The condemnation by world governing bodies and churches of this horrendous practice has unfortunately not turn the tide.
The dilemma is still very much alive, like a monster that refuses to die. Where or what is the solution?
It begins at home and has to end at home, whether it’s Sudan, Russia, India, Honduras or Guyana, for wolves are knocking at the door. Poverty, political instability war and economic crisis that destabilize the lives of people, leave them with a burning desire to get out for a better life and play into the hands of barons who trade in human.
Countries with population of millions, where people live in untold sufferings because of genocide, war lords, rebels and insecure borders taking care of this crime in human trafficking is easier said then done. Guyana is not a player in the international global network of human trafficking, because the business is conducted internally and is developing to become a part of this culture.
The natives of Amerindian tribes in Guyana’s interior are the victims. Young women and girls are used as sexual tools for unscrupulous businessmen and as sex toys for the rich and powerful.
Young men are recruited for jobs with promises of good wages and are forced into labour and used literally as slaves.
Young innocent girls who are basically uneducated and know little or nothing of the outside world are coerced or promised jobs as domestic servants, sales girls, baby sitters and visions of a good, better life, but instead they are forced into prostitution, to work in bars or as call girls and are held hostages in a nightmarish world that they know not how to leave, where they are stripped of their moral worth and values. The law implemented to stamp out this practice has been into effect, but how effective is it?

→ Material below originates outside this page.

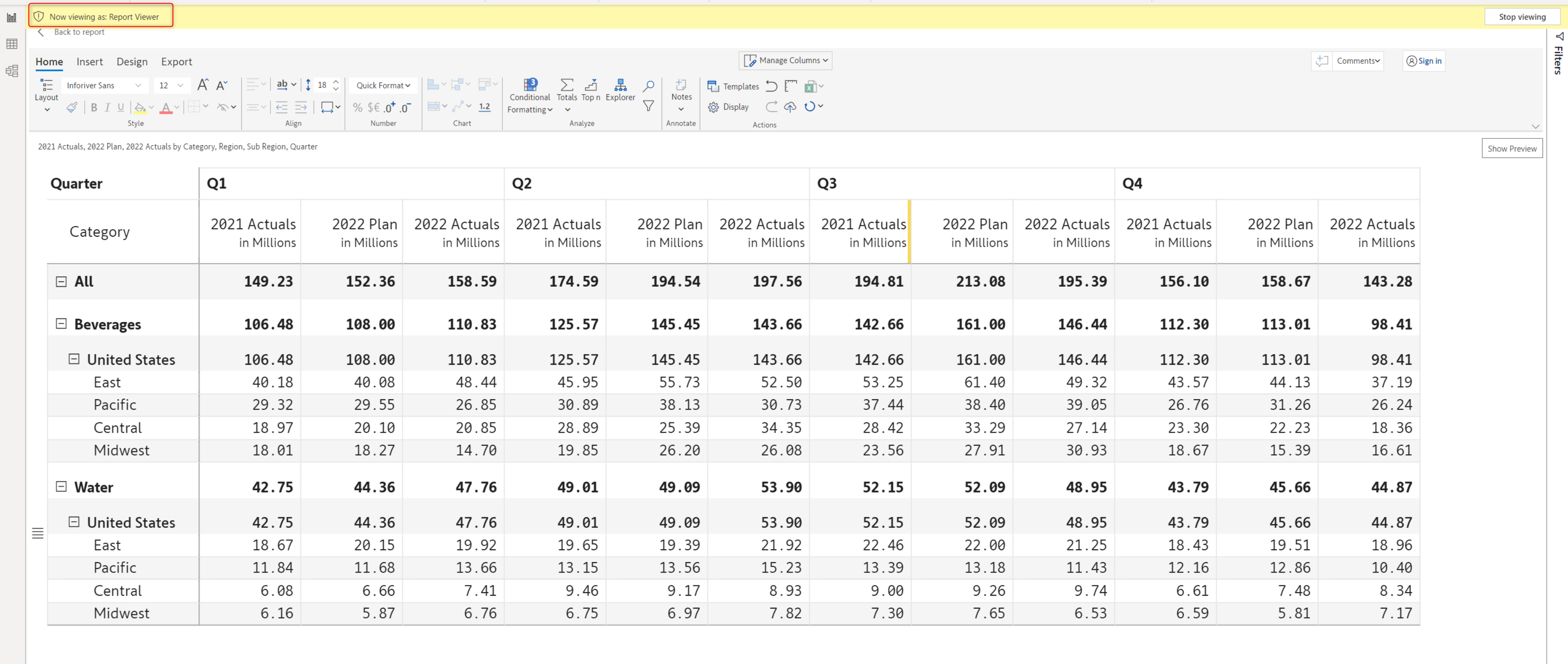Click the Q3 2021 Actuals column header

point(863,232)
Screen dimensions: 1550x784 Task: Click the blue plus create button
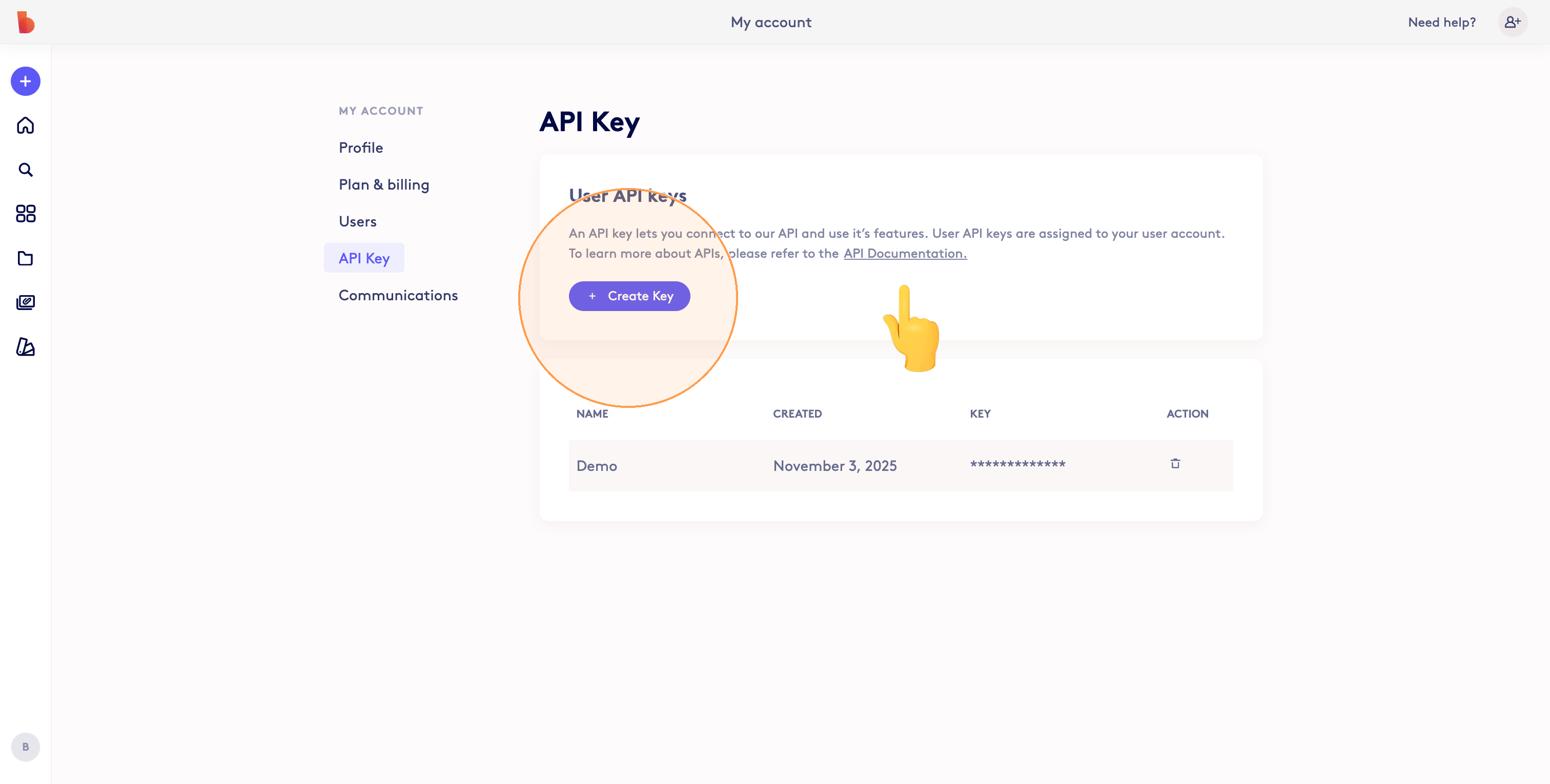tap(25, 81)
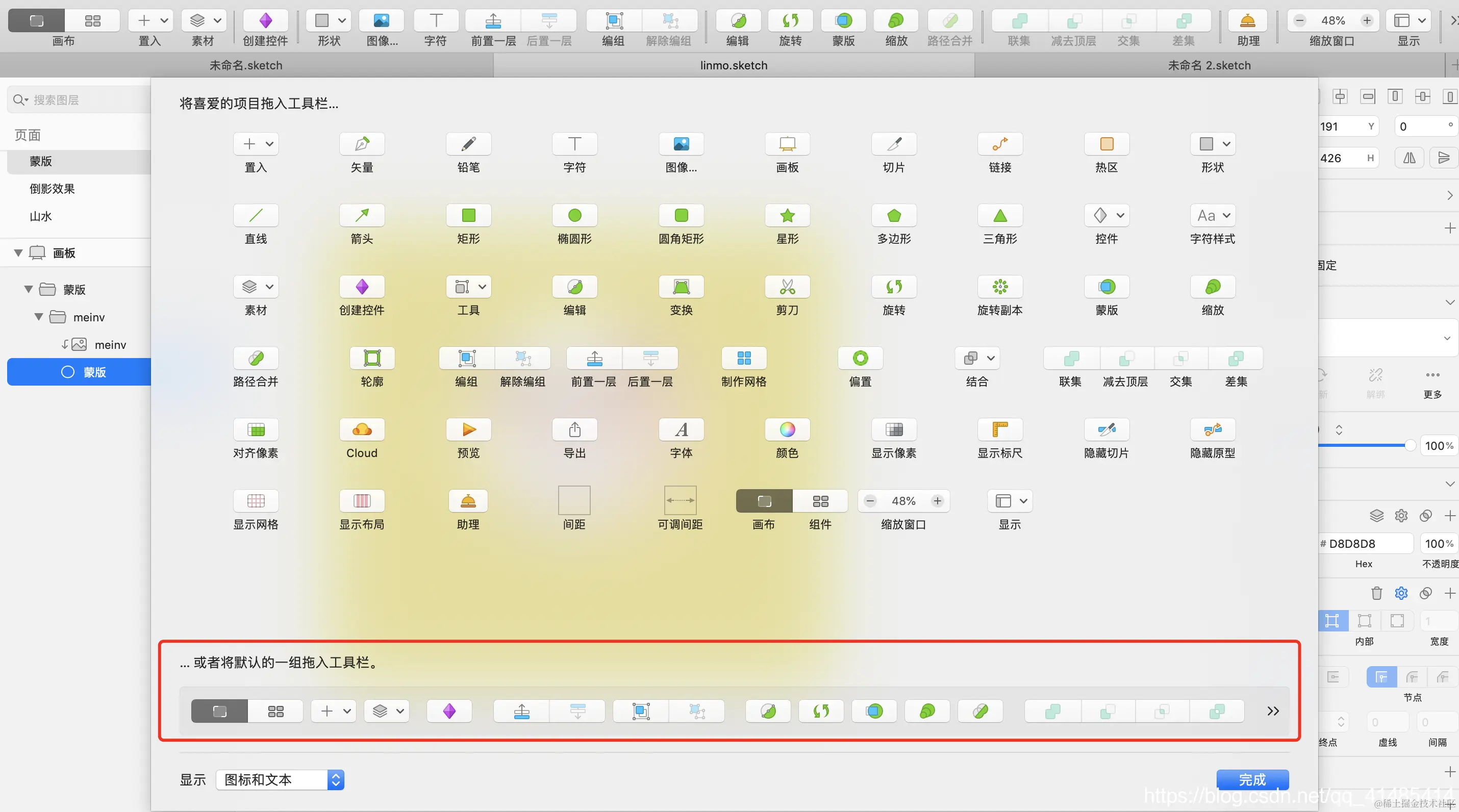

A small country of less than a million people from coast to coast and yet, Amerindian girls are working in bars and restaurants, some as young as 14. Where are the eyes and arms of the law?
How difficult is this problem to arrest?
The abuse and degradation as this human exploitation continues is not treated as a serious problem, not by law or society.
Amerindians are not lesser humans they have rights like every other race and citizen to be protected by the law and its enforcers. Social workers, educators and church leaders should play bigger roles in the interior locations to educate and harness the skills and knowledge of these people. It is a fact that young, native men and women venture out on their own to find jobs, but still end up in distressing situations. As such, a call centre in each region should be established where they can communicate to have their problems addressed.
Gold and diamonds in the interior are of great value, but of even greater value are the native people of this land. The purity and innocence of these girls are tainted by those who only desire riches and selfish pleasure.
The system to deal with this problem has not been implemented as it should have and it continues to hurt the Pocahontas of this country.